··· DATASET ENTRIES ···

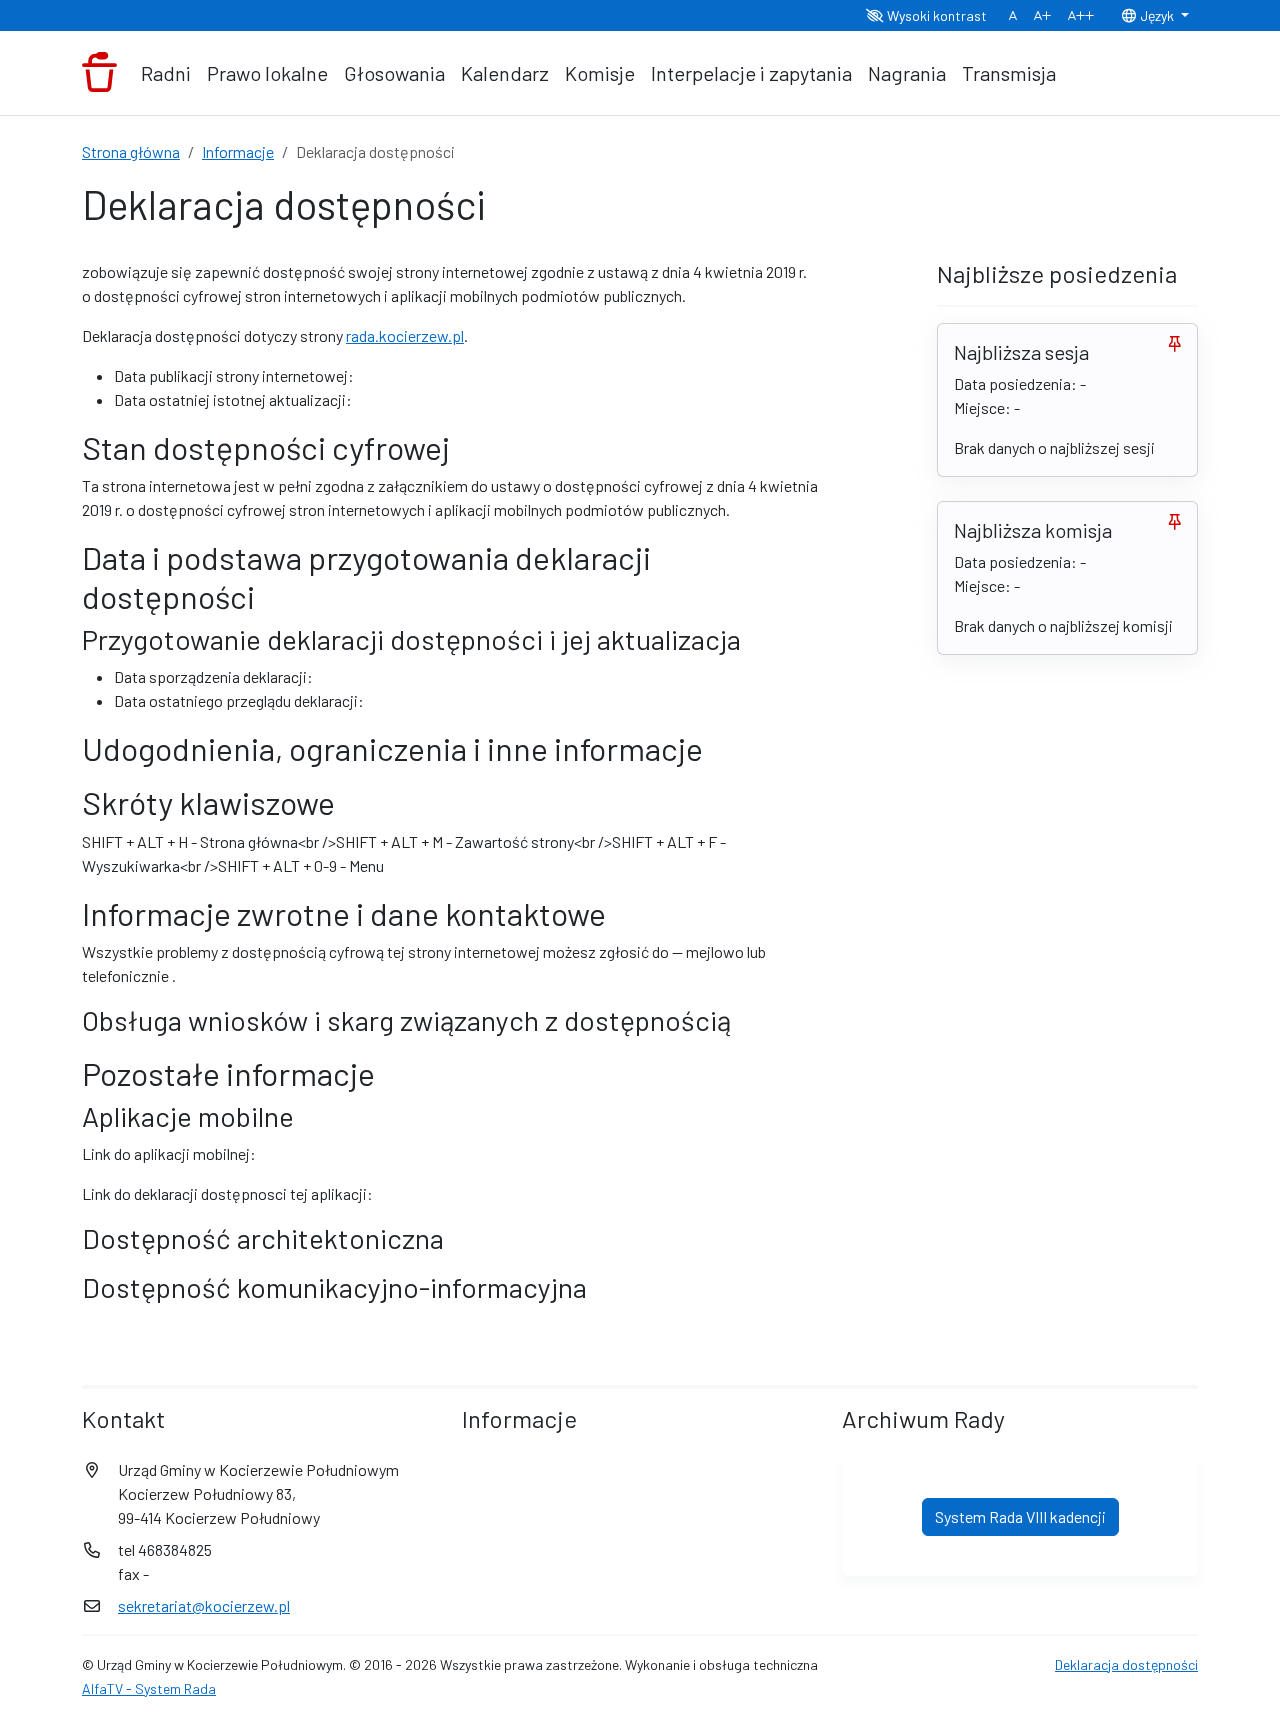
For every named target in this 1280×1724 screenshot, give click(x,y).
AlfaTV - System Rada (149, 1688)
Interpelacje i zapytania (751, 73)
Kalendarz (505, 73)
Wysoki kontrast (935, 15)
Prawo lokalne (267, 73)
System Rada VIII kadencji (1020, 1516)
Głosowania (394, 73)
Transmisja (1009, 73)
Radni (166, 73)
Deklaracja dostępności (1126, 1664)
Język (1157, 15)
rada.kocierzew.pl (405, 335)
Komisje (600, 73)
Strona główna (131, 151)
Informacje (238, 151)
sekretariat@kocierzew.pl (204, 1605)
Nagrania (907, 73)
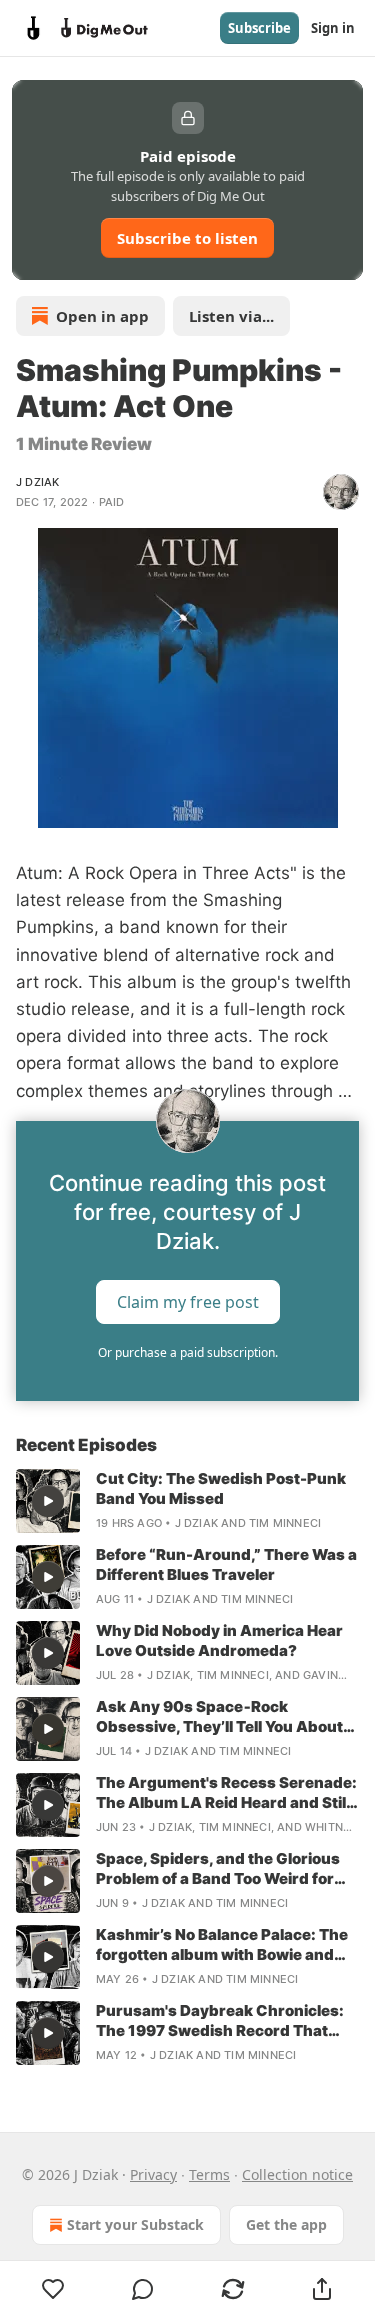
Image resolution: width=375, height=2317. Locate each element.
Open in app (102, 316)
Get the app (286, 2224)
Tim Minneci (285, 1523)
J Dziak (37, 482)
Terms (209, 2174)
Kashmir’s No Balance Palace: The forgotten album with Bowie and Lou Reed (222, 1945)
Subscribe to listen (187, 238)
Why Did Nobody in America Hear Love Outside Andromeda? (219, 1640)
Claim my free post (188, 1301)
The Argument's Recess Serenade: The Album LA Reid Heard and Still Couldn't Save (226, 1793)
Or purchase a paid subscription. (188, 1352)
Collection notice (297, 2174)
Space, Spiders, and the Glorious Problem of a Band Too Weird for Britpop (218, 1869)
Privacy (153, 2174)
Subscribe (259, 28)
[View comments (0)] (144, 2289)
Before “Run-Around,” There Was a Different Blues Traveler (226, 1564)
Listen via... (231, 316)
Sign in (333, 28)
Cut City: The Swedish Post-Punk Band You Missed (221, 1488)
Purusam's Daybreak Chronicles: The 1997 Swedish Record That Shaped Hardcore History (220, 2021)
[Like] (53, 2289)
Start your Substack (135, 2224)
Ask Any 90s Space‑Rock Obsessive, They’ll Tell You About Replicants (219, 1717)
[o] (48, 1501)
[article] (187, 1501)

···

§ **WHAT IS EXPECTED**:
Find the line with "Start your Substack (135, 2224)" in the data above. Restate it and all later lines word for word, ending with the last line.

§ **TASK RESULT**:
Start your Substack (135, 2224)
Ask Any 90s Space‑Rock Obsessive, They’ll Tell You About Replicants (219, 1717)
[o] (48, 1501)
[article] (187, 1501)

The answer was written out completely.